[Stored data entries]

▶

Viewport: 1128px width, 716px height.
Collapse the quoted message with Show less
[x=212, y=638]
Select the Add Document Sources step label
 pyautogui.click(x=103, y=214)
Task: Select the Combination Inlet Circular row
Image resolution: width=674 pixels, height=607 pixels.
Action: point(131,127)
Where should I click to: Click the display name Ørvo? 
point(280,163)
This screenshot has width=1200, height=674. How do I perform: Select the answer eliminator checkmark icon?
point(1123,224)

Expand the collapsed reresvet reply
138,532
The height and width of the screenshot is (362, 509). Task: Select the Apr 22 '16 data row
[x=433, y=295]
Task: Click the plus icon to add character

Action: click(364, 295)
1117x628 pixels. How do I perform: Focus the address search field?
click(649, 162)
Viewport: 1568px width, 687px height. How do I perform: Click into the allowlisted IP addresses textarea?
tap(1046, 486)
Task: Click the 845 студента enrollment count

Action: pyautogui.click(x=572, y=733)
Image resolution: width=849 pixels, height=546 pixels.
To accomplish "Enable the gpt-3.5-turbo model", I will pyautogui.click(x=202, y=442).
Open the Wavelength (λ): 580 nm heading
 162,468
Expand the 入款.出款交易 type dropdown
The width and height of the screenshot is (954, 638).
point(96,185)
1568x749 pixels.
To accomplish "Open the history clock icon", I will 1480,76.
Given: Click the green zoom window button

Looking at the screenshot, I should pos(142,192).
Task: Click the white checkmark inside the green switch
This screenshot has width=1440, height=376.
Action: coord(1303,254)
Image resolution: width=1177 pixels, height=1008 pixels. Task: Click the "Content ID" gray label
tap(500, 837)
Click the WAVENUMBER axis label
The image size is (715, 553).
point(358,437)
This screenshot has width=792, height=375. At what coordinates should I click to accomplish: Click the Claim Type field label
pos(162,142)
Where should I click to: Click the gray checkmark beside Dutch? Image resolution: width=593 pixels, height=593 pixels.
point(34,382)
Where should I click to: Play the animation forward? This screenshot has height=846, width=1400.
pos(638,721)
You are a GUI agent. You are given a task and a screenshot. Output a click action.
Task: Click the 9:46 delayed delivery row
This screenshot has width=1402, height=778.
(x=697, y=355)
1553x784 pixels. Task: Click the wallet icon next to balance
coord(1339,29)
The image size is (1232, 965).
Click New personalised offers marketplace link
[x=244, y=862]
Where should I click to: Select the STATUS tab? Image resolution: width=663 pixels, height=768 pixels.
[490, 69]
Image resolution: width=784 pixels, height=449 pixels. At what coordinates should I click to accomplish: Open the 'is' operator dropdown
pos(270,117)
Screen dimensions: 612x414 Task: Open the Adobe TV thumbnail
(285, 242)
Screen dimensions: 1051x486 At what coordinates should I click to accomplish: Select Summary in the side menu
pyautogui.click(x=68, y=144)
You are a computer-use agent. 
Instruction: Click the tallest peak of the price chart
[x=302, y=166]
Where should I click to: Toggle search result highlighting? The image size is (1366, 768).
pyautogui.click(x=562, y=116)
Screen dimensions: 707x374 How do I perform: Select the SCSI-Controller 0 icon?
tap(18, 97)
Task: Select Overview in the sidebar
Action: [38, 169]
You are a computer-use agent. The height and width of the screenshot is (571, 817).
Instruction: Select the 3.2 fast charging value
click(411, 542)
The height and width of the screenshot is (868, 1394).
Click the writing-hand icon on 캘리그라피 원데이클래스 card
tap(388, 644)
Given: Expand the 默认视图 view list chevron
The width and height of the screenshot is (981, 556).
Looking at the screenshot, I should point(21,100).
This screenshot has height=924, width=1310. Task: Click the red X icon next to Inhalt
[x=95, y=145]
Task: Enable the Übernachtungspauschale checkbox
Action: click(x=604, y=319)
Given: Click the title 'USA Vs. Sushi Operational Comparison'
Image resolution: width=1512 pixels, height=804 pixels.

◀

EXERCISE REQUIREMENTS: What is needed is every line from the data above that includes the string "will", copied out.

EXERCISE ANSWER:
To accomplish "Enable the gpt-3.5-turbo model", I will pyautogui.click(x=202, y=442).
To accomplish "Open the history clock icon", I will 1480,76.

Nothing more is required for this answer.